National's Chief Whip, Jami-Lee Ross, paints a picture of ministers clambering around the questions like students waiting to find out whether they got a part in the school play.
"Everyone's attention turned to, 'Do I have a question? 'Do I have a question?'" he told Newshub.
"They knew if they have a question, that could involve a couple of hours of preparation ahead of them for the rest of the morning. They knew that when they have a question, they were in the spotlight... They put a lot of preparation into that."
So, why all the "stand by all their statements" questions?
Variations on "does she stand by all her statements" were asked three times during Question Time on Tuesday. But it's not just a National thing; Labour regularly used the same question on National when it was in Government.
Mr Ross says it's a political tactic and the real questions come in the follow-up supplementary questions.

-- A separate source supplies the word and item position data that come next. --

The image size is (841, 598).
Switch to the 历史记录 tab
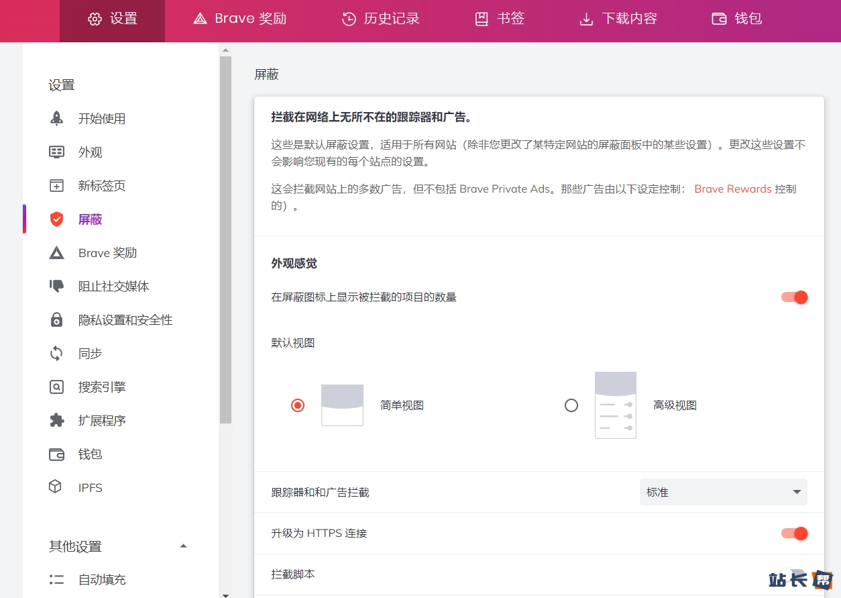381,19
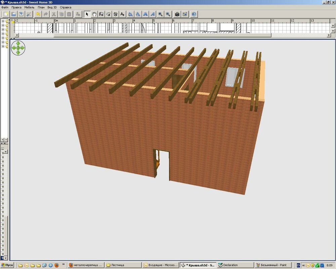Click the undo arrow in toolbar
Image resolution: width=336 pixels, height=269 pixels.
(38, 14)
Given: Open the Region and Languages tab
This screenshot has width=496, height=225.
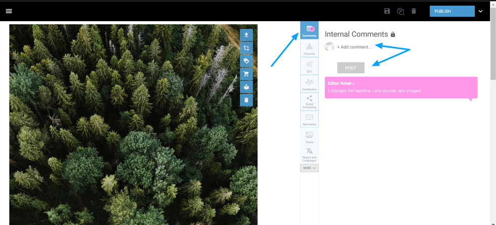Looking at the screenshot, I should pos(309,154).
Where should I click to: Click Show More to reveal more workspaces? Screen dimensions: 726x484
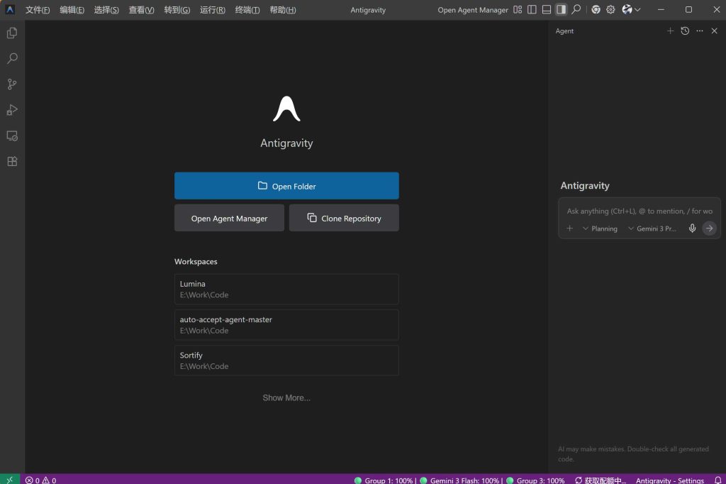286,397
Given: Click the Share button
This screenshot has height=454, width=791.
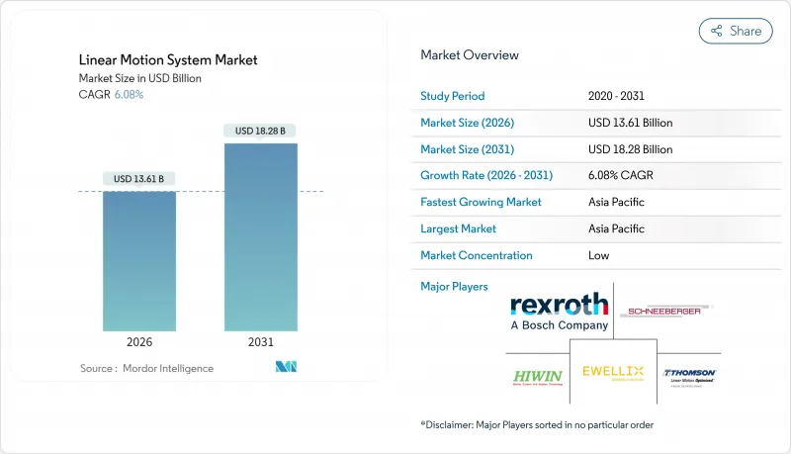Looking at the screenshot, I should [736, 31].
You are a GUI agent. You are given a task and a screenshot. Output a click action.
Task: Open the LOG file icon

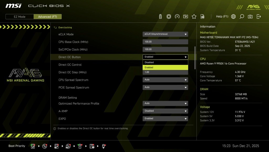pos(203,17)
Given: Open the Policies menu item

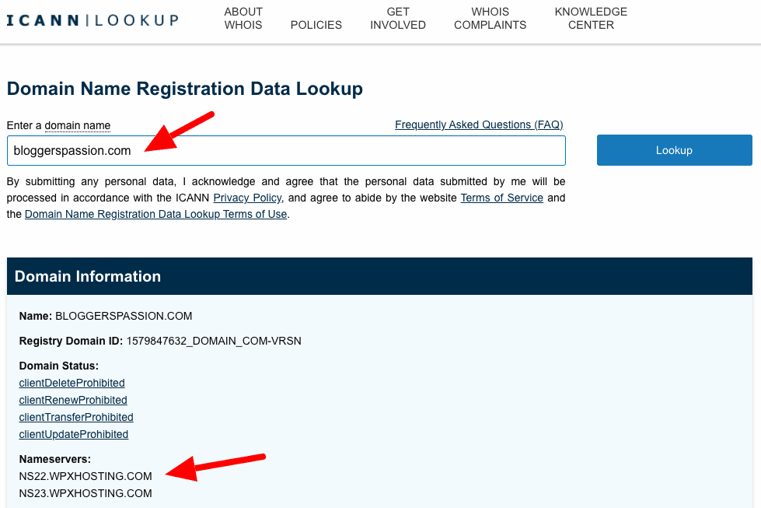Looking at the screenshot, I should [x=316, y=25].
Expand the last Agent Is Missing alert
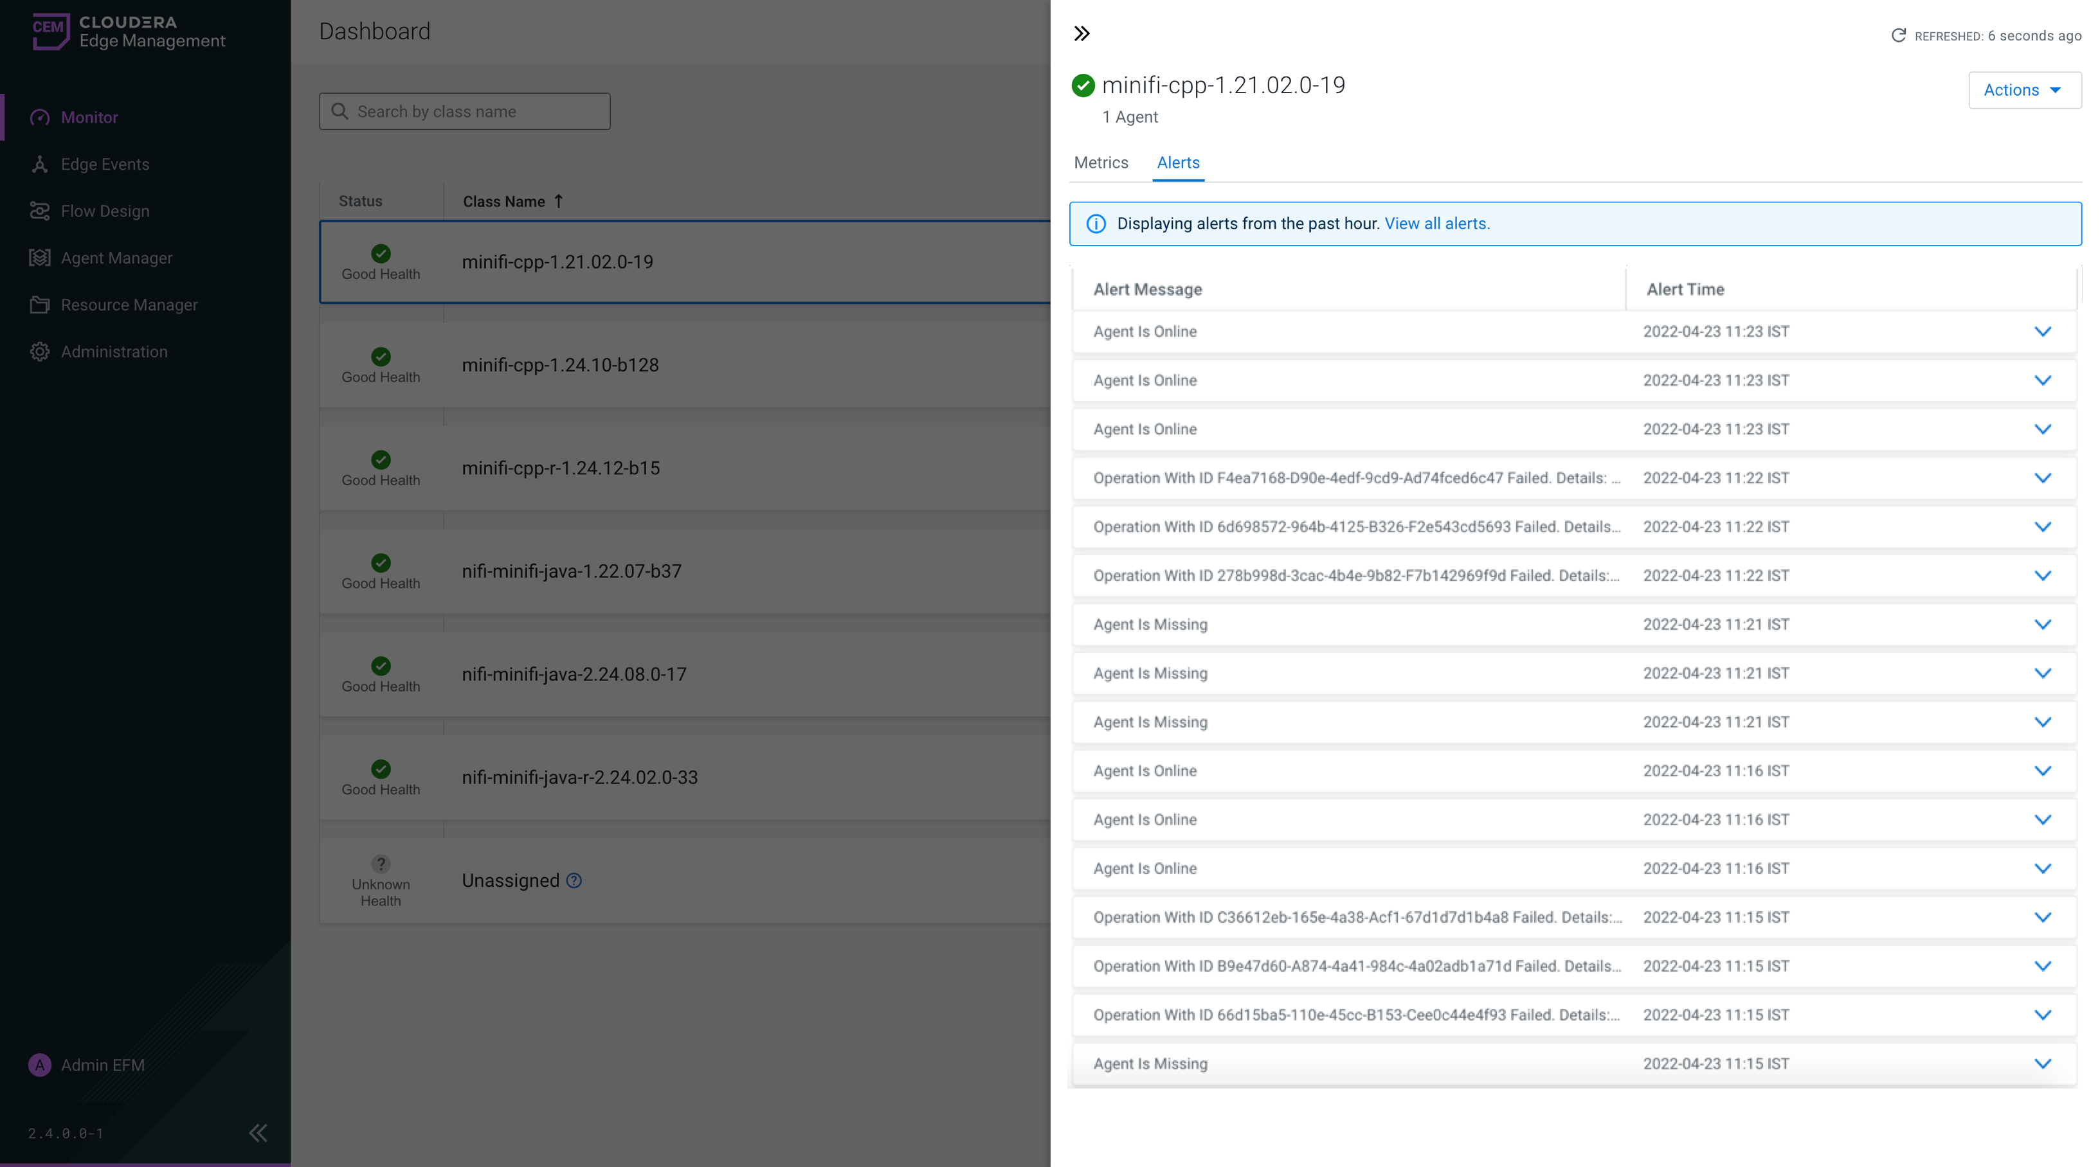Viewport: 2100px width, 1167px height. click(2042, 1064)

"It means the Prime Minister has to be across everything happening in her Government, rather than just briefing one particular set of circumstances. Also so the Prime Minister is tested across her broad set of responsibilities," he said.
The drawback of this tactic is the minister - or the Prime Minister - might not be able to give a very detailed answer.
By asking a specific question then you can expect more detailed answers.
"We have to weigh up whether we want to test the minister broadly on their portfolio, in which case we get broader answers that are less detailed or test the minister really in depth on something very specific," Mr Ross said.
He says Question Time is about publicly testing whether ministers are up to the job.
"We've seen over many years that ministers who are unable to withstand the pressure of Question Time - are unable to withstand that scrutiny and testing - can often end in a situation where their job as minister becomes difficult for them."